Thursday, January 26, 2017

Anonymous Has a Message For Famous Bilderberg Group: “We’re Watching You”

Via mysteriousuniverse.org by Micah Hanks

Since May 1954, a mysterious group of global elites has gathered annually for meetings to discuss world affairs. Known as the Bilderbergers, a name derived from the location of the group’s first meeting, the Hotel de Bilderberg in Oosterbeek, Netherlands, this organization has for decades met to discuss integral world affairs and, more broadly, the move toward a “globalist” ideology in the West.

Despite the specifics of their operation remaining among the best kept secrets of modern times, it seems clear in this digital age that they are no less susceptible to hacking than anyone else.

Recently, the group’s website (yes, the Bilderbergers have a website), was defaced with a message by hackers, who apparently identified themselves as the online group known as Anonymous.

The message read as follows:

Dear Bilderberg members, from now, each one of you has one year to truly work in favour of humans and not your private interests.

Each Topic you discuss or work you achieve through Your uber private meetings should from now benefit world populations and not X or Y group of people otherwise, we will find you and we will hack you.

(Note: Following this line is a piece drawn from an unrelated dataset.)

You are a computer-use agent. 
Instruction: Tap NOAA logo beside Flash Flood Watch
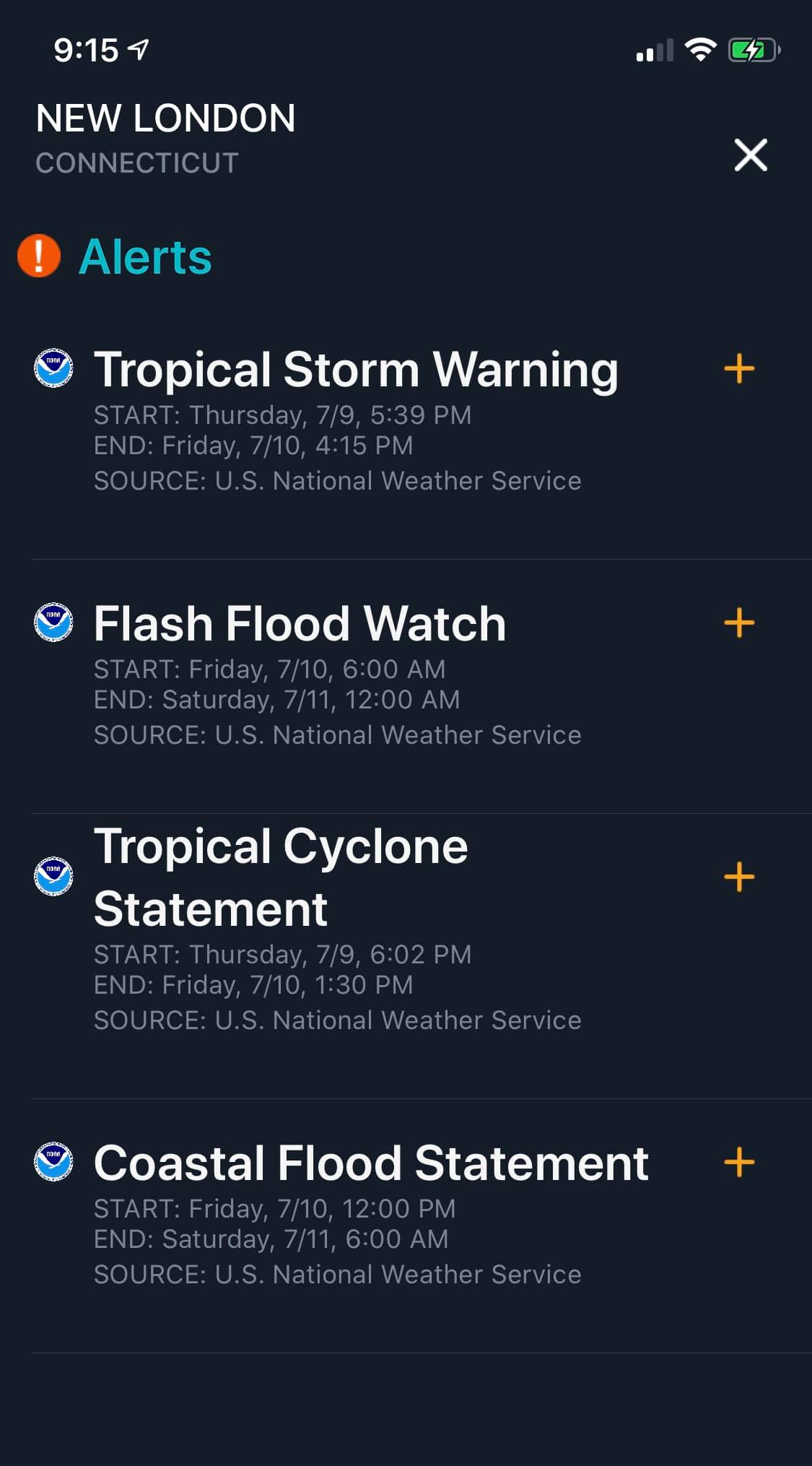53,623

The message posted on the group’s by Anonymous is one of many instances in recent weeks, underscoring the broad-reaching influence of hacking groups and organizations calling for greater transparency. This occurs, of course, in the wake of controversy surrounding Wikileaks and its involvement in influencing the recent U.S. election; following the release of a controversial joint report between the Department of Homeland Security and the Federal Bureau of Investigation, it has been further asserted that evidence now exists that does point to the involvement of Russian hackers in the operation, which Julian Assange and Wikileaks have repeatedly denied.

“Wikileaks does not reveal its sources,” Assange has said now on a number of occasions.

The origin of the Bilderberg group dates back to the early 1950s, in the years just after World War II. With the emergence of the United States as a superpower following the war, many in power in parts of Western Europe were becoming concerned with the rise of anti-American sentiment, and hoped to ensure measures that would promote goodwill between nations; at the time, this was called “Atlanticism”, although the more popular use of “globalism” in recent years has become a catch-all phrase among the conspiracy-minded, underscoring the dangers of rule by elite groups.

Polish politician Józef Retigner had been the instigator of talks which eventually led to the formation of the Bilderberger meetings. It was he that proposed a private international conference aimed at strengthening American and European relations. Retinger approached Prince Bernhard of the Netherlands with this concept, and the two began coordinating with the Belgian prime minister, Paul Van Zeeland, among others, about making arrangements for the proposed meeting.

Others who became involved in orchestrating the early Bilderberg meetings had been then CIA director Walter Bedell Smith, who tasked Charles Douglas Jackson, an advisor to president Dwight Eisenhower, with tasks related to planning what became the initial 1954 meeting.

Despite their secrecy, there is much that is known about the proceedings of Bilderberger meetings. The initial May 1954 meeting was comprised of fifty “delegates” from eleven different Western European countries, and eleven Americans. The objective had been to draw two prospective attendees from every nation, in order to represent both conservative and liberal views from each location; similar meetings became an annual tradition, though with changes to the list of attendees in subsequent years.

Lord Peter Carrington assumed the position of head of the Bilderberg meetings, following Prince Bernhard’s resignation in 1976. Carrington was later succeeded by Étienne Davignon, former vice-president of the European Commission, who serves as chair of the meetings today.

Anonymous and its unprecedented hacking of the group’s site, which features information that includes attendees and a list of subjects on the agenda of each previous year’s meeting, may indeed mark a turning point in the ways that civilian hacking groups interact with secretive organizations that meet to plan and discuss world affairs. The implications, of course, involve the ever-narrowing divide between such groups, and a concerned populace comprised of individuals, armed with technology, who are now themselves able to influence world affairs in unprecedented ways.

Whether the Bilderberg hack was warranted, or of lasting effect, remains to be seen. However, it will mark one of many events in an ever-changing tide in which technology befits the modern activist with new and bold ways of expressing concerns about elitist control of world affairs.